La vera storia di quella ragazza era dettata dal suo debole cuore, così facilmente frantumabile, al tatto caldo e bagnato di sangue che incessantemente era fuoriuscito dalle profonde ferite a lei inflitte, forse ingiustamente, ma sempre nello stesso punto, su cui lei, ogni sera, passava il cotone umido, per alleviare il dolore.
La vera storia di quella ragazza, tanto semplice agli occhi della gente, iniziò una mattina di Settembre; il sole si scorgeva dietro gli alti palazzi e illuminava debolmente la strada, calda per il continuo passare di auto di fretta, già la mattina così presto. La città era tornata in vita e la ragazza non se n'era nemmeno accorta.
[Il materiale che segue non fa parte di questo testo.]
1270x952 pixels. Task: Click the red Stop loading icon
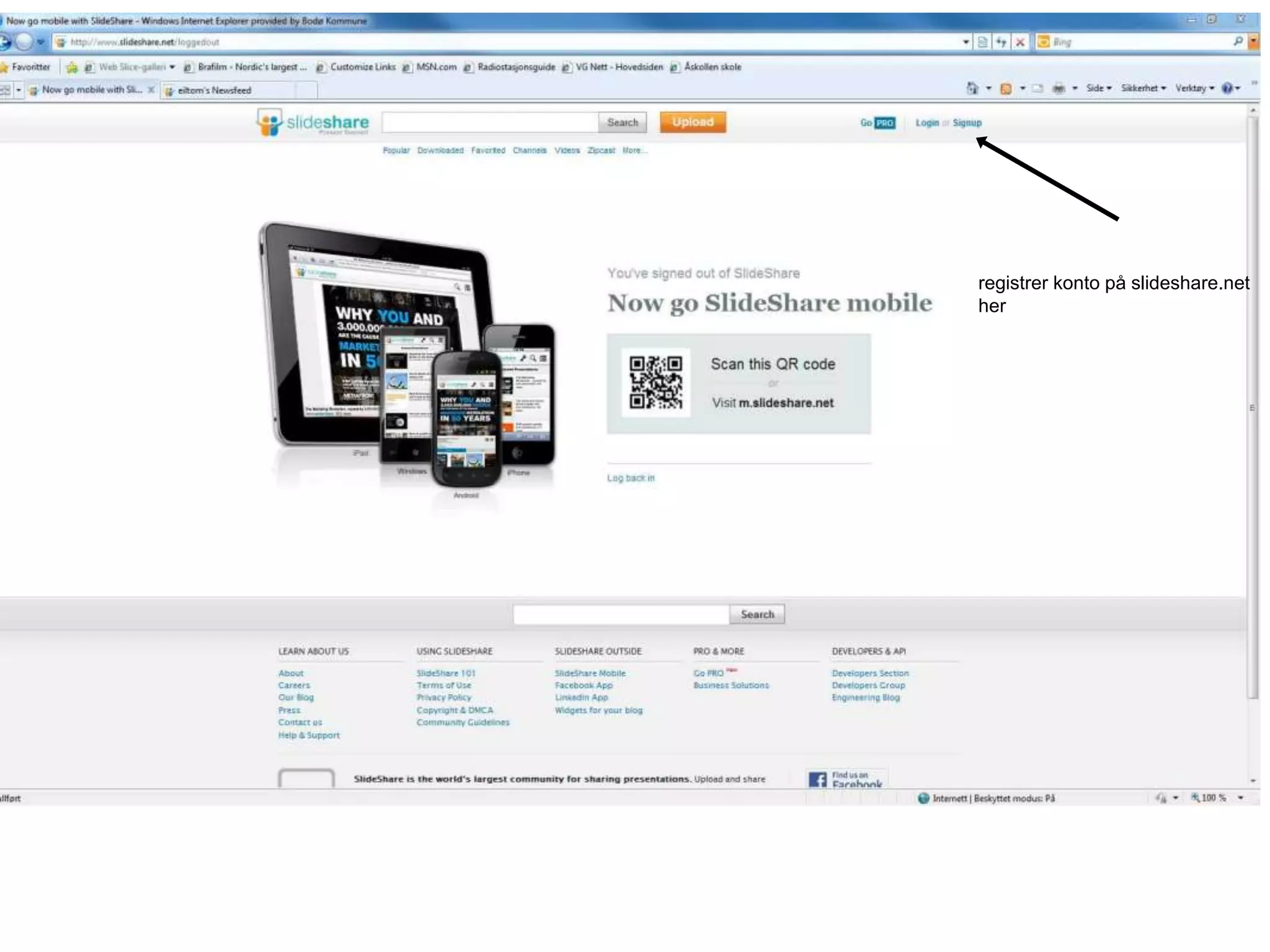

Quell'estate le era passata davanti agli occhi veloce come un fulmine, e le aveva lasciato solo ricordi di pomeriggi passati in giro con alcune amiche, in mano i freschi gelati mezzi sciolti per il calore, e in bocca solo sorrisi e parole che non sfioravano, nemmeno lontanamente, nemmeno per errore, il ritorno a scuola.
E invece quella mattina, la ragazza si era svegliata presto e si era preparata per bene: l'ultimo anno di Medie era alle porte, e lei detestava solo il pensiero di dover studiare, passare ore su quelle scomode sedie di plastica dura, il sonno che preme sulle palpebre e le fa pesare nemmeno fossero di roccia e di nuovo lo studio, lo studio, lo studio..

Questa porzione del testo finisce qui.